Writing Insecure C, Part 3
- Buffers and Strings
- When It All Goes Wrong
- Dropping Privileges
- Racing the Kernel
- Conclusions
Part 1 and Part 2 of this series pointed out some simple ways of writing security holes in C code, and discussed how to avoid them. This article concludes the series with a look at the most common source of security issues in C code—buffer handling—and some slightly more advanced techniques for introducing and avoiding security problems.
Buffers and Strings
Strings in C are a perennial cause of problems. When C was created, two concepts competed about the best way to implement strings—now referred to as C strings and Pascal strings for the two languages that made these ideas popular. Languages like Lisp used a third implementation; strings were linked lists of characters (Erlang still uses this model).
Lisp-style strings have an obvious disadvantage. Every character needs one byte to store the character and four or eight bytes to store the address of the next one—up to nine bytes to store a single byte of data. This structure is far from ideal, but it makes splitting and concatenating strings very easy.
More advanced models treat strings as linked lists of arrays of characters, allowing them to be joined easily.
All of these models can be (and have been) implemented in C, but the standard string functions still work on arrays of bytes.
Most of the "classic" string functions are basically impossible to use safely. (For this reason, the OpenBSD linker conveniently emits a warning when you use any of them.) The canonical example of a bad function is strcat(), which takes two pointers to C strings. The function scans along the first string until it finds a null terminator; it writes bytes from the second string there until it gets to the terminator in the second string. The caller has to make sure that enough space exists in the first string to store the second one.
A newer function, strncat(), was introduced to make this practice safer. This function takes the amount of space in the first string as a third argument. It ensures that the function never runs off the end of the first string, but introduces a new problem: The function returns the new string as its result, so you can't easily test whether it has truncated the result. A big problem if you're concatenating parts of a passphrase, for example.
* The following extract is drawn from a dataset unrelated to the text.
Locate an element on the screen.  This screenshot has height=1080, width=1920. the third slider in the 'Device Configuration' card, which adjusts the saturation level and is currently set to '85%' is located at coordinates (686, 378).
OpenBSD introduced strlcat, which is similar to strncat but returns the sum of both inputs. If the result of the function is greater than the third argument, truncation has occurred. This function can be found in the libc of each member of the BSD family (including Darwin/OS X), but not in glibc—because it's "inefficient BSD crap," according to the glibc maintainer. Fortunately, the BSD license allows you to copy the function from a BSD libc into your own code without problems.
The problems with strings in C are largely due to the fact that strings are just arrays, and arrays aren't bounds-checked. As such, most problems that affect strings affect arbitrary buffers.
One of the nastiest things in C99 is the design of variable-length arrays, which let you allocate small, dynamically sized arrays on the stack. You could always do this using alloca(), although the quality of alloca() implementations varies between platforms. The following are roughly equivalent:
int *a = alloca(sizeof(int) * n); int a[n];
The difference is what happens if insufficient space exists to grow the stack to fit n integers. The first line will set a to NULL—irritating, but a condition you can check for, and one that causes an easy-to-debug crash if you just access the start of the array. In the second line, if there's not enough stack space, a will point to... somewhere. Exactly where is entirely implementation-dependent. Therefore, if you use C99 variable-length arrays, it's impossible to check for stack overflows. In most cases, this isn't a problem. Small allocations are pretty much guaranteed to work, but if an attacker can influence the size of n you may end up with an array pointing nowhere.
This kind of thing is a serious problem due to the way in which the stack is traditionally implemented. In general, the "bottom" of the stack is the top of the process's memory, and it grows downward. If you have an array on the stack and go over the end, you're writing over the caller's stack frame. Worse, you're also overwriting the return address. If you use something like strcat() with the destination string on the stack, it's very easy to overwrite the return address, allowing an attacker to control where execution jumps after the function returns.
This issue is mitigated on modern operating systems (they check the integrity of the return address and kill the process if it's invalid), but it's still worth avoiding. Crashes are better than remote exploits, but aren't nearly as good as valid code.